L'une des fonctions de base de l'Association est de se faire le porte-voix des milliers de femmes qui nous racontent leurs histoires en composant les numéros de nos lignes téléphoniques confidentielles. Chaque femme qui appelle un centre contre les agressions à caractère sexuel prend le risque de parler volontairement et en toute honnêteté de la violence qu'elle a vécue. Je ne rendrais pas service à ces femmes si je n'en faisais pas autant ici aujourd'hui.
Toute discussion sur les mesures prometteuses pour prévenir la violence envers les femmes doit se fonder sur une définition honnête et reconnue de ce que nous voulons essayer de prévenir exactement.
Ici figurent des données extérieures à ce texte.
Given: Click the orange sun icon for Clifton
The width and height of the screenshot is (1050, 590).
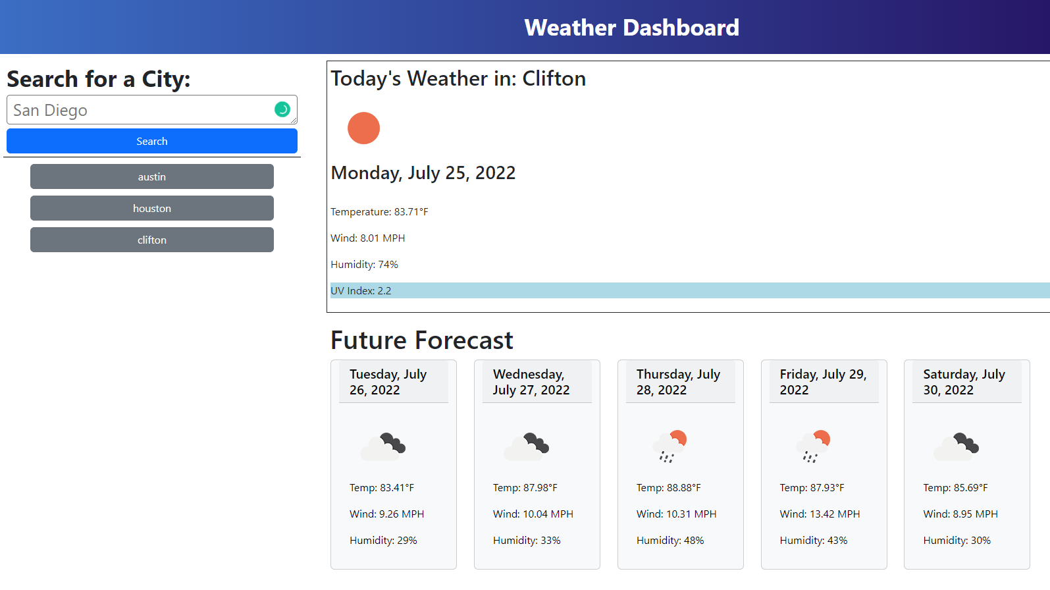Looking at the screenshot, I should pos(363,128).
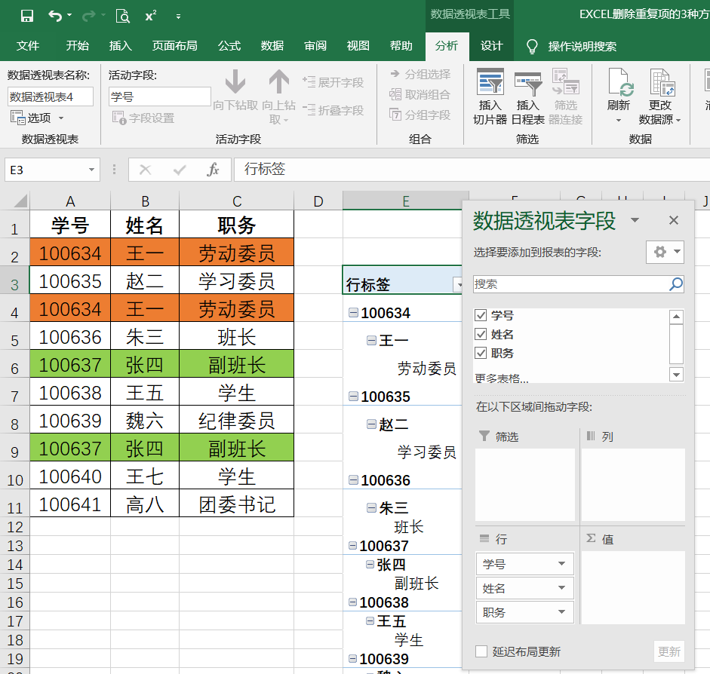This screenshot has width=710, height=674.
Task: Open Print Preview icon in quick access toolbar
Action: coord(123,17)
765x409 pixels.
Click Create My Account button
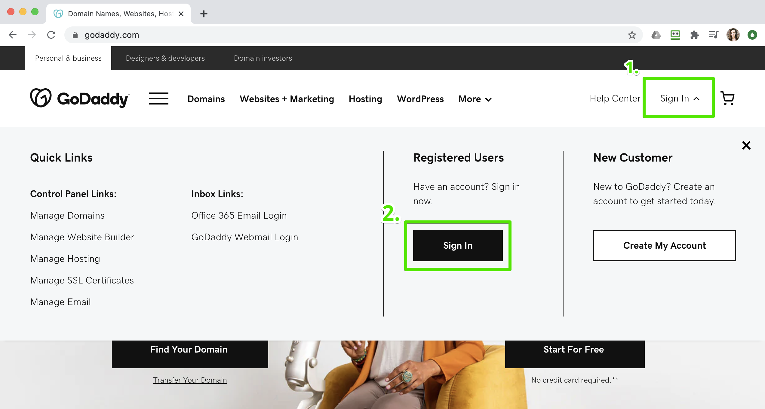(x=664, y=245)
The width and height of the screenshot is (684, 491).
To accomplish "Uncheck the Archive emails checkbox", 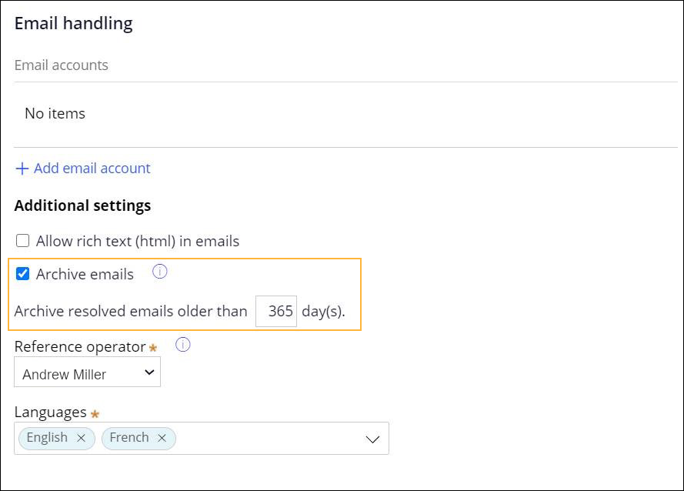I will tap(23, 274).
L'expression « violence envers les femmes » élude un fait central dans cette étude, c'est-à-dire que ce sont des hommes qui sont responsables des viols, des coups, du harcèlement, de l'inceste et de la prostitution que subissent les femmes.
Le 6 décembre prochain, 25 ans se seront écoulés depuis que 14 femmes ont été séparées de leurs professeurs et de leurs pairs masculins à l'École Polytechnique pour tomber sous les balles d'un tireur précisément parce qu'elles étaient des femmes. Il n'y a pas un endroit public ou privé au Canada, à part les centres d'aide aux victimes d'agressions sexuelles et les maisons de transition, où les femmes sont totalement en sécurité et à l'abri de la menace de la violence des hommes.
En Colombie-Britannique, des maris ou ex-maris violents ont tenté d'assassiner des femmes et parfois même leurs enfants, chez elles, à 17 occasions différentes jusqu'à maintenant cette année.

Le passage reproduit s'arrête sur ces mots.